On 6/10/24 23:15, Jason Gunthorpe wrote:
On Mon, Jun 10, 2024 at 08:20:08PM +0100, Pavel Begunkov wrote:
On 6/10/24 16:16, David Ahern wrote:
There is no reason you shouldn't be able to use your fast io_uring completion and lifecycle flow with DMABUF backed memory. Those are not widly different things and there is good reason they should work together.
Let's not mix up devmem TCP and dmabuf specifically, as I see it your question was concerning the latter: "... DMABUF memory registered through Mina's mechanism". io_uring's zcrx can trivially get dmabuf support in future, as mentioned it's mostly the setup side. ABI, buffer workflow and some details is a separate issue, and I don't see how further integration aside from what we're already sharing is beneficial, on opposite it'll complicate things.
Again, I am talking about composability here, duplicating the DMABUF stuff into io_uring is not composable, it is just duplicating things.
Ok, then registering, say, a dmabuf via devmem TCP and then using it in io_uring. Let's say we make devmem TCP API to be able to register a dmabuf without using it, from where io_uring can take ownership over it and use in the flow. And I strongly believe the same memory region/dmabuf should never be used by both at the same time and hence lifetime of any such memory should be exclusively bound to io_uring.
That leaves the user api, where to add memory you need to create a netlink socket and pass everything through it, which is an extra step, and then letting know io_uring that it can use the memory, not forgetting to eject it from netlink. That's not a good api as far as it goes with io_uring.

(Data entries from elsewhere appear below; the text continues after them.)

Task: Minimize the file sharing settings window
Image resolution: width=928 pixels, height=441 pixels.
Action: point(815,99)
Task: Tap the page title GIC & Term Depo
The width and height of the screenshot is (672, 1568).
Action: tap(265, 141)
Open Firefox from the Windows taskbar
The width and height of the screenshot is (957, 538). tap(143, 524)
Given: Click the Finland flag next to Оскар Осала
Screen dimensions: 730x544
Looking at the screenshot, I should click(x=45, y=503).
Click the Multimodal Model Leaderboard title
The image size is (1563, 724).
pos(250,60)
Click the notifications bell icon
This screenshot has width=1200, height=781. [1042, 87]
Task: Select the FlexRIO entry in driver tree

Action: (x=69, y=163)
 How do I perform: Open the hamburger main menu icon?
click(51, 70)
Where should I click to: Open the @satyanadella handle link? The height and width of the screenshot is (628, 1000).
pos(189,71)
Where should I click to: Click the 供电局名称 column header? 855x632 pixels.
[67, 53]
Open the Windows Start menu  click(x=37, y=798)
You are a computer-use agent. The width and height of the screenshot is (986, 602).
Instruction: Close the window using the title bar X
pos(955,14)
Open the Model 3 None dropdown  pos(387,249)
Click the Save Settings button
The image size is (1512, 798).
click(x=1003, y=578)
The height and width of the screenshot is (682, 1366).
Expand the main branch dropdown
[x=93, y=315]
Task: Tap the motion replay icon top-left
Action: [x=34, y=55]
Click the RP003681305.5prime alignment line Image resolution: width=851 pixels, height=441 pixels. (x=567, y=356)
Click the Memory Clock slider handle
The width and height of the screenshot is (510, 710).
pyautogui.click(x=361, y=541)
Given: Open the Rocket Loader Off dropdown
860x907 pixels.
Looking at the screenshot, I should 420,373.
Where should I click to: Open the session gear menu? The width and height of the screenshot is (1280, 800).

I don't think slight duplicating of registration is a problem when the upside is much cleaner API. Internals, however, can be easily shared. We can even say that the net stack should provide helpers like init_page_pool_from_dmabuf_fd() and now allow poking into related bits aside from it (initialising net_iov / etc.).
It does not match the view that there should be two distinct layers here, one that provides the pages and one that manages the lifecycle. As HCH pushes for pages either come from the allocator and get to use the struct folio or the come from a dmabuf and they don't. That is it, the only two choices.
The iouring stuff is trying to confuse the source of the pages with the lifecycle - which is surely convenient, but is why Christoph is opposing it.